La voz de Trenti ha sido mi voz de Roma. Mi profesión es silenciosa, de viajero solitario que mira una página en vez de la ventana del avión: aislamiento y silencio lleno de palabras de otro, Trenti, por ejemplo. Ahora Francesca dice algo al oído de Trenti, Un escritor es especial, me dijo la mujer de Trenti. Quiere desarrollar todos los aspectos de sí mismo y una mujer no le basta, tiene que buscar más mujeres, hablar con las mujeres, dormir con las mujeres. Yo conocí a la mujer de Trenti, y he visto a Trenti hablar al oído de Francesca, pero no al oído de su mujer, quizá porque con su mujer establezca una comunicación más íntima, telepática. Mi mujer y yo nos cansamos mucho hablando, sin dirigirnos apenas la palabra, dice Trenti. Nos cansa mucho decirnos las cosas más simples porque es repetir en voz alta lo que ya nos hemos dicho mentalmente.

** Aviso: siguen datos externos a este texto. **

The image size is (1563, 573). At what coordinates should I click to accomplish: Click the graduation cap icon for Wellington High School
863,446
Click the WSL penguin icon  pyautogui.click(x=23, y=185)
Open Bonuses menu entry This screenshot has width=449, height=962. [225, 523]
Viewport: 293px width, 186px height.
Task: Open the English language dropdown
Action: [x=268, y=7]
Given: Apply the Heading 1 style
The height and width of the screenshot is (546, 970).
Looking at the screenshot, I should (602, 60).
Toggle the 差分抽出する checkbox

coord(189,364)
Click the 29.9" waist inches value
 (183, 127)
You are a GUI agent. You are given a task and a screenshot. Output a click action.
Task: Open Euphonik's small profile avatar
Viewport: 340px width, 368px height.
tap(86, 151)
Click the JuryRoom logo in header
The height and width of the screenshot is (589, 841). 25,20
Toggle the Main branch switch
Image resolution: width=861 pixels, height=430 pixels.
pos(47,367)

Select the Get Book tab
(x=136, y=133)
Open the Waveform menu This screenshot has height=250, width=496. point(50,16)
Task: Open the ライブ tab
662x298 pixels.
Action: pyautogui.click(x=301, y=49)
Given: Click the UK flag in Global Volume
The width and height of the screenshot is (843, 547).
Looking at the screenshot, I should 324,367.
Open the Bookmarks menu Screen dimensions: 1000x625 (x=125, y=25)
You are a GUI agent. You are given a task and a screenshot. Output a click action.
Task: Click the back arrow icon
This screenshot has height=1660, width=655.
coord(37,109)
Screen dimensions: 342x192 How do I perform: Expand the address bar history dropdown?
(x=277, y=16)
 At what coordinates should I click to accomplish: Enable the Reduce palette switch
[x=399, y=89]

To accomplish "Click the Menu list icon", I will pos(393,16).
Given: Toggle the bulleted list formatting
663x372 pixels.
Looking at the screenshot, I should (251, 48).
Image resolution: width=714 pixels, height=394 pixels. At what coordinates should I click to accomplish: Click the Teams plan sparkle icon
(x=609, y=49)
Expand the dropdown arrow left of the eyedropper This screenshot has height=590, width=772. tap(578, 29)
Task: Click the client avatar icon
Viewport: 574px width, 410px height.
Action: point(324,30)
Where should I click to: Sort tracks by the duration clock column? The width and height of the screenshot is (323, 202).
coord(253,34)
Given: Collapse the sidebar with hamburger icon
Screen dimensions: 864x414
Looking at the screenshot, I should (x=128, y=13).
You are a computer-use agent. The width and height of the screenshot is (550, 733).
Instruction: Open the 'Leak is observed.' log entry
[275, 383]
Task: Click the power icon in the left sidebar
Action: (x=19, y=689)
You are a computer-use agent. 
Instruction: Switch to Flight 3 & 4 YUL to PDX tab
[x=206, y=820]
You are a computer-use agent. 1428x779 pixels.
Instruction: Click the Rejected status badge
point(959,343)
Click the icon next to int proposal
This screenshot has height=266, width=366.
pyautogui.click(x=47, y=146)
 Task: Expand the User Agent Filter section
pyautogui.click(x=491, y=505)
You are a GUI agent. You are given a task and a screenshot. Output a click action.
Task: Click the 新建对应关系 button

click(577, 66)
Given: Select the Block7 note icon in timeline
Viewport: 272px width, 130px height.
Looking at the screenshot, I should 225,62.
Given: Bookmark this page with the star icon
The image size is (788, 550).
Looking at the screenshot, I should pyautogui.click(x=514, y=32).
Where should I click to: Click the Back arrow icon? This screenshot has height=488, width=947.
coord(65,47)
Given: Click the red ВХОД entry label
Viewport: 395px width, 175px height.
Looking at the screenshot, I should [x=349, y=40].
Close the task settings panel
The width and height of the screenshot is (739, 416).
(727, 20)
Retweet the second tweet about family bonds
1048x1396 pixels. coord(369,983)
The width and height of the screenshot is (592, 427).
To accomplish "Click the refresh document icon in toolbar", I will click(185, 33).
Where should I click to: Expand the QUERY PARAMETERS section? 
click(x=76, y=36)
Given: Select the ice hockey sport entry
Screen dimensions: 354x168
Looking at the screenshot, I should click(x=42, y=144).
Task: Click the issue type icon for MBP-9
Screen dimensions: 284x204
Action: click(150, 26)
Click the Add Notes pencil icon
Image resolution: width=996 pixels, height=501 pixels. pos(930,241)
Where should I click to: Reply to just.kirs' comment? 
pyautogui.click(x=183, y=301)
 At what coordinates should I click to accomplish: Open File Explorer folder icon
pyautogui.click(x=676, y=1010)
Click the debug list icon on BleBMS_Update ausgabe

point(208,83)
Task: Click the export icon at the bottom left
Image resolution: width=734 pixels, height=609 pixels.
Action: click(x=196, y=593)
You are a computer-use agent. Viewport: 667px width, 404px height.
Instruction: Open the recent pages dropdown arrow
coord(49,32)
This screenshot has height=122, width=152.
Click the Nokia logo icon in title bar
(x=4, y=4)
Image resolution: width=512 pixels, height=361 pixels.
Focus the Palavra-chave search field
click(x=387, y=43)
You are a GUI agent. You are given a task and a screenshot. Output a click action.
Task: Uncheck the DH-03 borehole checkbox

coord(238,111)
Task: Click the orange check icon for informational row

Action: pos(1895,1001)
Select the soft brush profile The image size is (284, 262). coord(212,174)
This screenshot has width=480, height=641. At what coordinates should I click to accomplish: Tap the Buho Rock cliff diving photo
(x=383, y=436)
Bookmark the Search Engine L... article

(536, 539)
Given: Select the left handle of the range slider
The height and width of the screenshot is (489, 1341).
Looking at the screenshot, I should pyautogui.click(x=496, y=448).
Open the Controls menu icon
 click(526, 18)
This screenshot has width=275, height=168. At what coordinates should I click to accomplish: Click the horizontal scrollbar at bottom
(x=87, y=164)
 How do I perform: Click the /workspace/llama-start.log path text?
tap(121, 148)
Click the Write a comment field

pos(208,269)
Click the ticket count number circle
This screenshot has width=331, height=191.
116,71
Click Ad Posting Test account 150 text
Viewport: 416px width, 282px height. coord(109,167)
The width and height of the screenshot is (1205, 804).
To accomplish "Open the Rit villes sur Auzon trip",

Busqué por los jardines al grupo de Trenti y Francesca, pero Trenti y Francesca parecían vivir en otro mundo, en otro cielo. En el círculo más bajo de todos los cielos estaba mi fiesta, en la luna. Piero de Pieri estaba solo, en Marte, hablando por teléfono, y me vio. Levantó un brazo hacia mí. Detente. Iba a contarme De Pieri la verdadera historia de Francesca, tal como había sido escrita en el registro de algún hotel deplorable en torno a Stazione Termini y tal como la imaginaba el novelista Carlo Trenti, y la historia de Trenti y Francesca en las últimas cuarenta y ocho horas. Toda mi vida es esta multiplicación de historias oídas, leídas, traducidas, inventadas. Mi sentido de la irrealidad es mucho mayor que mi sentido de la reali-dad. Si a la luz de un foco verde descubro de pronto lo hasta ahora invisible para mí, las costuras quirúrgicas que atraviesan la cara de máscara de De Pieri, vuelvo a ver en un segundo la película de aquel hombre que se estrelló en un coche, pasó en coma cinco años, despertó y conocía las cosas que fueron y las que estaban siendo y las que serán, pasado, presente y futuro, y sabe todo de todos y por eso trabaja para la policía y está absolutamente solo. Se me acerca De Pieri, sonrisa en un jardín de individuos que se cruzan en los bosques salvajes y se enseñan los dientes como fieras. De Pieri viene a ofrecerme saberlo todo, pero pasa de largo, y un fotógrafo lo sigue. Es algo ya vivido, ya visto, un ser largo y abultado y soñoliento detrás de la cámara fotográfica, sin afeitar. Tiene el ojo derecho deformado, de acercarlo al visor de la cámara. Me hace un gesto con dos dedos, como encañonándome con una pistola. Quiere que me aparte para fotografiar al Primer Ministro, o que mire a la cámara y me disponga a ser fotografiado, y fotografiado soy. De Pieri desaparece con su fotógrafo y mi fotografía, y yo alcanzo por fin los desolados manteles arrasados, los últimos restos del banquete.

XIII. LA ETERNIDAD

Por fin alcancé la explanada del banquete, vacía como las bandejas, devorados los alimentos o derramados sobre los manteles. Había paz, una desolación de fiesta fastidiada y claustrofóbica. Las mesas se extendían ante la casa orgullosa, desnuda y herida en la segunda planta por el taladramiento para una máquina acondicionadora de aire, cerrados cristales y postigos, caja hermética de moscas muertas y muebles embalsamados. Está iluminada la casa. Una sombra crece en la pared y oigo pisadas a mi espalda. Reconozco los pasos que retumban en mi habitación, el temblor del edificio cuando a las tres de la mañana enciendo la luz y a través del techo sigo los pasos del obispo americano, de nombre desconocido para mí, más joven ahora de lo que me parecía en las escaleras y el portal del inmueble de San Cosimato, menos pesado que cuando, invisible, pasea sobre mi cabeza, pero un poco entrado en carnes, con la cadena de oro que acaba en el bolsillo superior de la camisa como el silbato de un marino, el crucifijo refugiado, irreve-rentemente oculto. Yo a usted lo conozco, me dice, lo he visto antes, hace tiempo, en otro sitio.